While Cook is the Tim Burgess of the Doctor Who world – the Charlatans singer has been holding Twitter listening parties – her task has been helped by the willingness of some of the people involved in the show to generate new material. Chris Chibnall has written a new short story, while Jodie Whittaker filmed herself at home in costume doing a skit about being in self-isolation from an army of Sontarans, with a reassuring message for younger viewers of the show. There is also a new BBC website – Staying in the Tardis – providing educational resources and activity ideas for young fans trapped inside during the pandemic. This weekend, a new Moffat-penned mini-episode featuring Pearl Mackie and Matt Lucas will be released.

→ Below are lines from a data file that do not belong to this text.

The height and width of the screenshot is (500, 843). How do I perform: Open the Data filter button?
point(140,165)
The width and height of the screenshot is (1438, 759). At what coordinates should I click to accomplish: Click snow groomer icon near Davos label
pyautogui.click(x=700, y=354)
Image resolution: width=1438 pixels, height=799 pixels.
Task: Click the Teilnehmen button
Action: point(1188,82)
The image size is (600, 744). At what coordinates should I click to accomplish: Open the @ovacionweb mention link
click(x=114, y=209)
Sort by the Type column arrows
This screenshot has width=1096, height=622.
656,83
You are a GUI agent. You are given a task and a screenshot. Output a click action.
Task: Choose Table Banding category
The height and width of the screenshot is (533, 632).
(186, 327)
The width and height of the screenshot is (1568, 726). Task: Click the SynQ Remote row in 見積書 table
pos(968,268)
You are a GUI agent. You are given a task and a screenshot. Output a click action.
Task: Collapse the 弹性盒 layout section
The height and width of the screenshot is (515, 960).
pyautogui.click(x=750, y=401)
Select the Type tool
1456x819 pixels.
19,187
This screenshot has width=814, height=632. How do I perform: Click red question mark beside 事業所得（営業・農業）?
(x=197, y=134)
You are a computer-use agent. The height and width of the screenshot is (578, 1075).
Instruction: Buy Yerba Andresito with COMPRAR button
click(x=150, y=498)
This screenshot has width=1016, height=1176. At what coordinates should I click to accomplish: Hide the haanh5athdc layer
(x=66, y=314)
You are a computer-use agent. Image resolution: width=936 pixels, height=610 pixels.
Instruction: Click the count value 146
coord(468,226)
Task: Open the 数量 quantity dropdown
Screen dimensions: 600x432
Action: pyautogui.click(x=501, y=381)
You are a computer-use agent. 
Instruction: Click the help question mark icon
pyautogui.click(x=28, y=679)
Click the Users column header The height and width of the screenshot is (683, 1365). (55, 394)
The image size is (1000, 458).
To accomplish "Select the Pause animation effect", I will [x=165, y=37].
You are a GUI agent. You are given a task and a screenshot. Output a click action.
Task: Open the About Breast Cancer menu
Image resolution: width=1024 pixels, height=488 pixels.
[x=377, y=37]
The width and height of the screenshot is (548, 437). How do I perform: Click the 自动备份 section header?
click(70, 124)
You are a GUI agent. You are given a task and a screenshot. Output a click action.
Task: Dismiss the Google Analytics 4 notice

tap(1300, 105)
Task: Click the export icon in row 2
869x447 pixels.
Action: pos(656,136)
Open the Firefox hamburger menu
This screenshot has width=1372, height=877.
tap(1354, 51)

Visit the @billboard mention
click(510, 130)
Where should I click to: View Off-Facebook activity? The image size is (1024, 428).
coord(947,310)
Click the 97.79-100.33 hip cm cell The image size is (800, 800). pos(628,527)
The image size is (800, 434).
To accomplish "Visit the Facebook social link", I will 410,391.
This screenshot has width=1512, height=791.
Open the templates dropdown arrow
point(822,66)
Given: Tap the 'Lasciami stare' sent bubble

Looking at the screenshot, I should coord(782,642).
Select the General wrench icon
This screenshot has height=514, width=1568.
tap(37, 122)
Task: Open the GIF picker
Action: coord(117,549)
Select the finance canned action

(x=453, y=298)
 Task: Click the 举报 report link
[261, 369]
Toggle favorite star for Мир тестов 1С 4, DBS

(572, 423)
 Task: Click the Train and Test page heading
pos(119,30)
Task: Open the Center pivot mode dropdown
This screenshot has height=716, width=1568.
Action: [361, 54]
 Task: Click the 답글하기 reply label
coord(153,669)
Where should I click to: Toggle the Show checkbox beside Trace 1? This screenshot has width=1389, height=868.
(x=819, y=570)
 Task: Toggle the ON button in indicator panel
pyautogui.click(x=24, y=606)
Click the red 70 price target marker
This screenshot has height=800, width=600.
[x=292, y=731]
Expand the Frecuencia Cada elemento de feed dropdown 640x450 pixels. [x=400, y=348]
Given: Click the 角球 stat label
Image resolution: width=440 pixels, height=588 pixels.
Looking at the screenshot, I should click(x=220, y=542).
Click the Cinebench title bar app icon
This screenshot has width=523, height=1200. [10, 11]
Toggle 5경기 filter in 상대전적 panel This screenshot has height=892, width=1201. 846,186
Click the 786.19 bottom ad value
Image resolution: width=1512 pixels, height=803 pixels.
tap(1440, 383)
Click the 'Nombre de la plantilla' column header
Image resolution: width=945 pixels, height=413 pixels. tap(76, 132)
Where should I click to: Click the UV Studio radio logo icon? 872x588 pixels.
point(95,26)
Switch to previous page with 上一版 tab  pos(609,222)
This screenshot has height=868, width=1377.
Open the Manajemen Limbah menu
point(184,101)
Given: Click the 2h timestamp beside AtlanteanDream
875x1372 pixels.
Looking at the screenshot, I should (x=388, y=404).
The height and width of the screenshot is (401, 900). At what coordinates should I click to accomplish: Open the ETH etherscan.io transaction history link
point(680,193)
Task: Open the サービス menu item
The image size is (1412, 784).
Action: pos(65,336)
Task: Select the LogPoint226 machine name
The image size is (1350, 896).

Another former showrunner, Davies, has also written new material, including a moving coda to the spin-off series The Sarah Jane Adventures. In it, key cast members presented a tribute to the much-loved Elisabeth Sladen, to provide some closure to the series after her death from cancer in 2011.
It isn’t just those directly involved in the show who have had a flurry of lockdown-related creative activity, though – fans have, too. Matthew Rimmer has set up Time Scope, an unauthorised anthology of short stories, poetry and artwork. It is raising money for the charity Scope, which has a black hole in its finances due to its shops being shut.
A fan for nearly 30 years, Rimmer says that the level of interest in the anthology was way beyond what he had anticipated. “The anthology includes contributions from 95 people aged 13 to 90,” he says. “Fans submitting their material have said they were grateful for this creative outlet as a distraction from lockdown blues. It has been a huge learning curve to put it together, but the kindness from internet strangers and virtual friends has been beyond my expectations.”
Away from TV, there is still plenty of new Doctor Who being made – and a Time Lord who can defeat Daleks and Cybermen isn’t going to be phased by the complexity of remote recording.
Big Finish, which has been making audio plays featuring original Doctor Who cast members for more than two decades, has released a new story – Shadow of the Sun – featuring Tom Baker that was recorded under lockdown conditions.
Nicholas Briggs, the creative director of Big Finish and the voice of the Daleks on TV, says: “It’s a rather bizarre experience doing things this way. It’s all new, and yet strangely very similar. Recording people in their homes is almost just an extension of our usual working practice.”
It has made new technical demands on the actors involved, with Louise Jameson, who played Leela on Doctor Who in the 70s, revealing that “I’ve made a comedic makeshift studio outside my bathroom door. I use a laundry basket, a hat stand, a duvet and foam rubber to soundproof everything.”
Big Finish has also experimented with live broadcasts, streaming some of its audio stories over YouTube, with actors and writers including the eight Doctor, Paul McGann, tweeting and chatting along. It has also made a weekly series of free audiobook “lockdownloads”.
In all of this, the sense of togetherness among Doctor Who fans is clear. As Cook says about the TV watchalongs: “It’s an age where our viewing habits are so separate. This idea of actually saying: ‘We’re all going to do this at the same time,’ really captures people’s excitement.”